Port Washington: Jewish Life is Booming Here

Rebecca Rosenthal – Lubavitch.com

Children at the Chabad of PW preschool.

PORT WASHINGTON, NY — You don’t find many storefront houses of prayer in Port Washington, NY. A modest home carries a $1 million price tag, double that for a place on the water. Residents are not likely to be calling out to a Higher Power to fill the void left by economic insecurity.

Nevertheless, Chabad of Port Washington is experiencing nothing short of a boom. Its two-acre campus houses a 25,000 square foot preschool, school, mikvah and synagogue complex with water views.
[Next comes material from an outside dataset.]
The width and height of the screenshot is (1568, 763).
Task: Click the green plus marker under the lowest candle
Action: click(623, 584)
An expansion project is underway to add another 18,000 square feet that will house a prep school caliber library and gymnasium.
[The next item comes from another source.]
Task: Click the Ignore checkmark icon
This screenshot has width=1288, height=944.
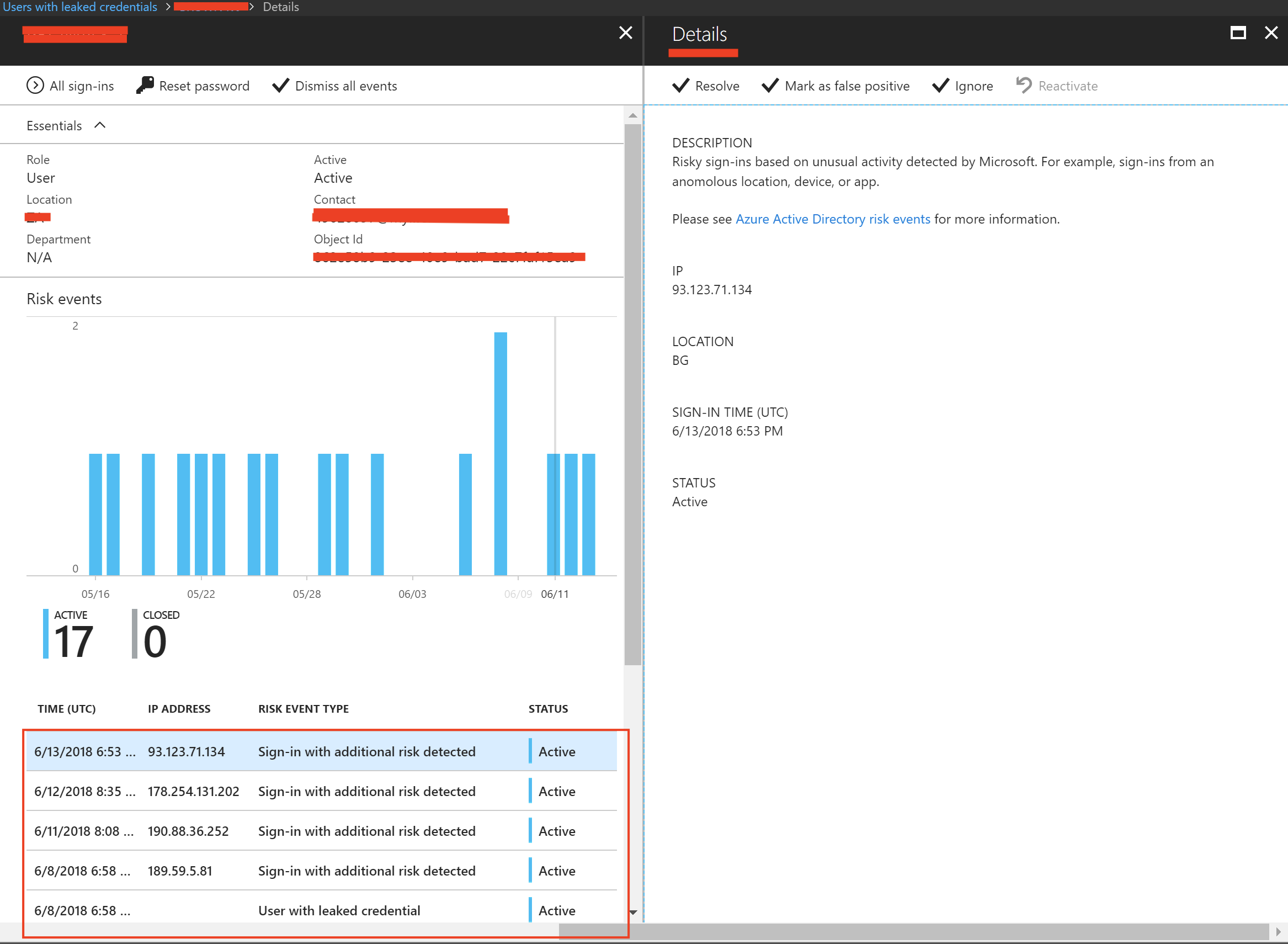Action: 940,86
“Until Chabad came I never saw a Jewish presence in Port Washington,” said Dr. Martin Brownstein, whose medical lab served the area for three decades. “I never saw a mezuzah on a door. I never saw anyone wearing a yarmulke. The ethnic newspapers were Korean, nothing Jewish.”
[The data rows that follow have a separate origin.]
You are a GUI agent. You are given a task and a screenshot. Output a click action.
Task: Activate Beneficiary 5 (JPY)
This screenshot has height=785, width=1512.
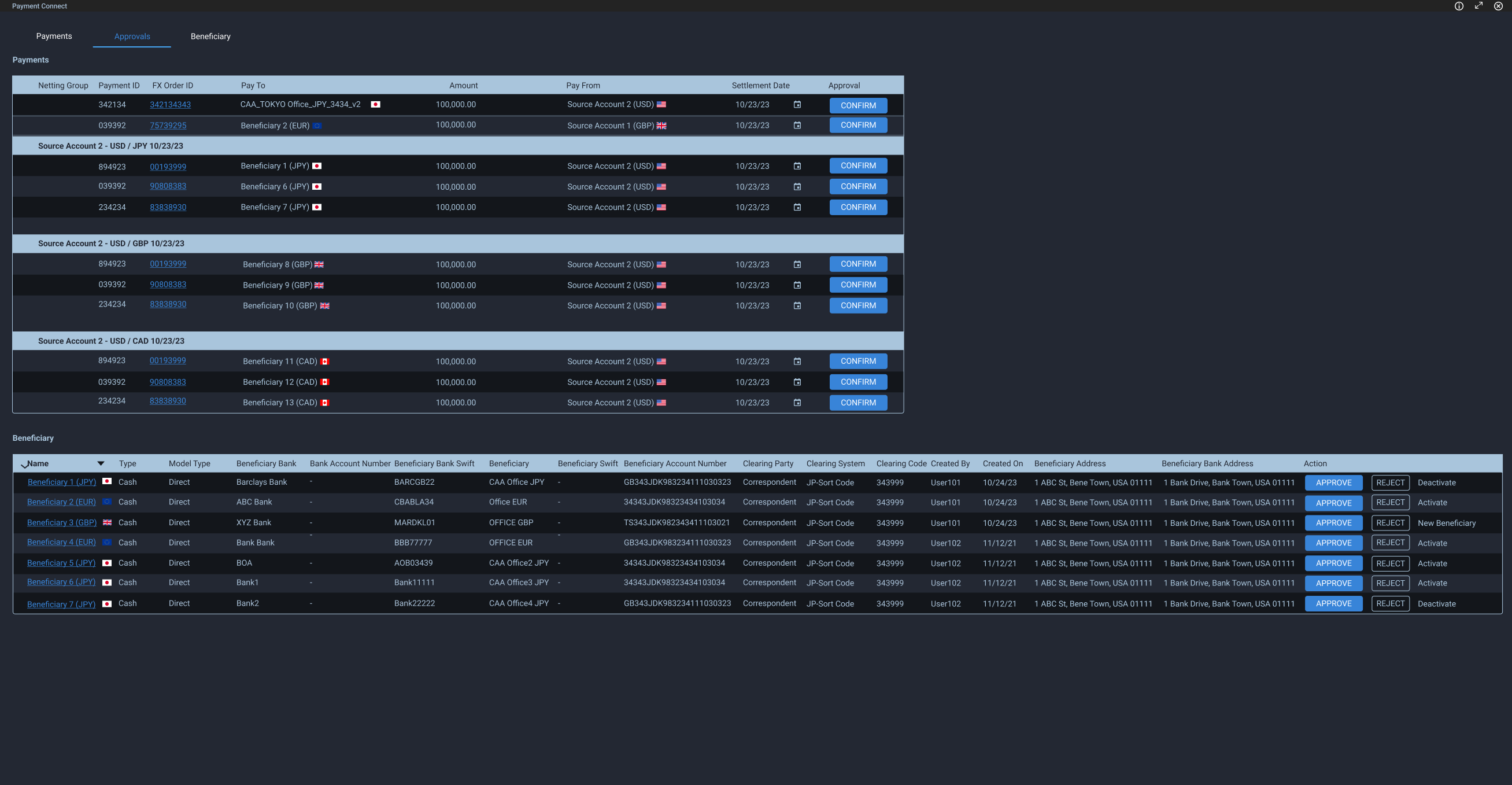(x=1433, y=563)
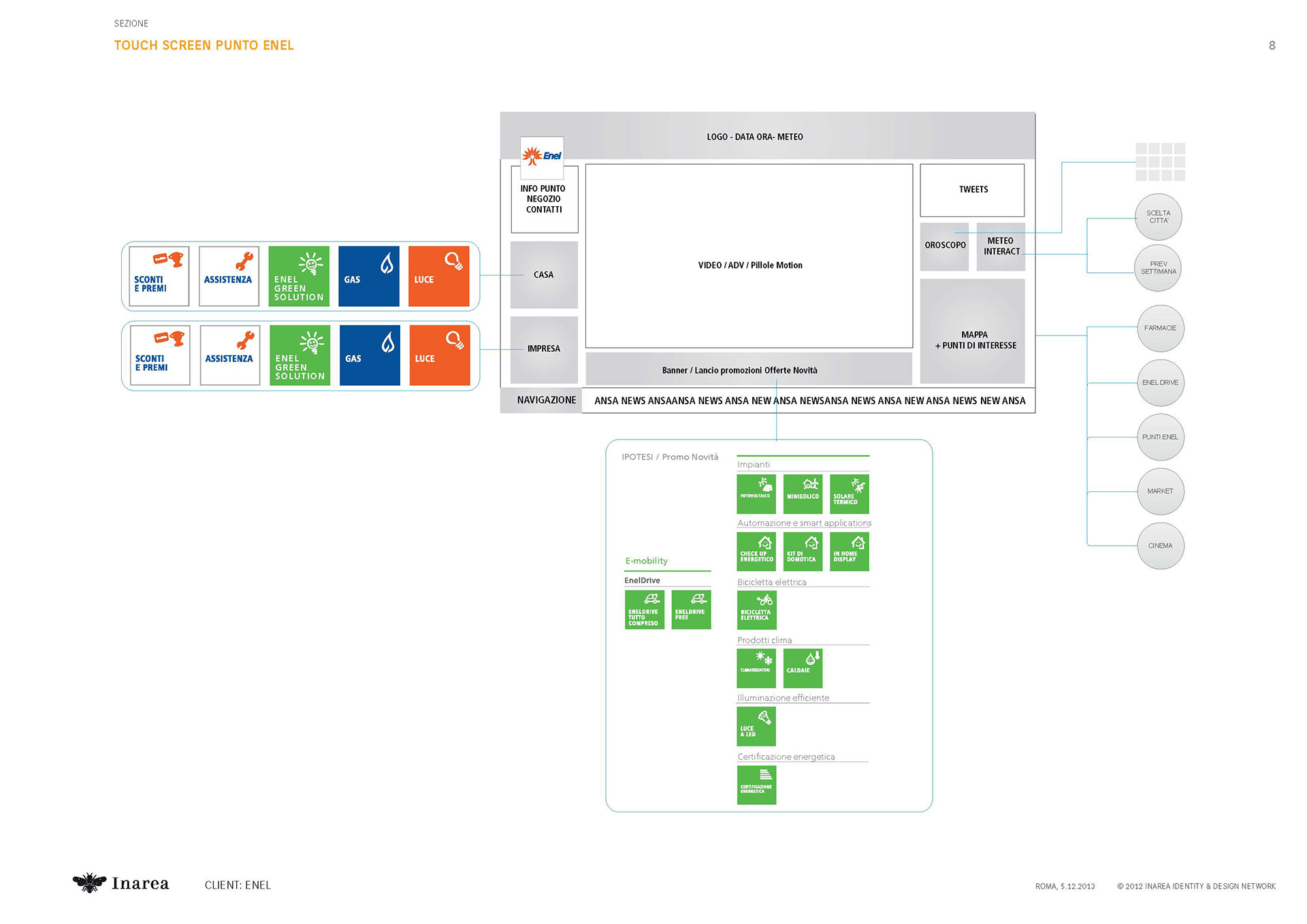Open the Caldaie green tile

point(803,667)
Synagogues in the area had and continue to boast solid affiliation numbers, but being Jewish in Port Washington was a low profile affair. Now, 17 years into Chabad’s presence in the area, its Chabad Academy of Sciences and Humanities educates 200 children. Fifty-eight tots fill the Brownstein Preschool to capacity, and there’s a waiting list. 120 students are enrolled in Hebrew School. Another 150 attend post-bar and bat mitzvah teen clubs.

Crossing through the double doors into Chabad’s mikvah, open since the summer, offers a window into Chabad’s growth. Custom upholstered Ethan Allen chairs flank a fireplace in the anteroom. Opposite the elegant credenza stands a hardwood desk burnished to a gleam. It holds a butter soft leather-bound schedule book. Entry into the exclusive mikvah, which is fed by a custom-built waterfall, is by appointment only. The only clue that this is not a spa waiting room is the Chabad volunteer who appears to answer related mikvah questions.

All the opulence has holy roots. “The best way to appreciate the physical world is by seeing it through the eyes of the Torah and the Creator,” Rabbi Sholom Paltiel, director of Chabad of Port Washington, told Lubavitch.com.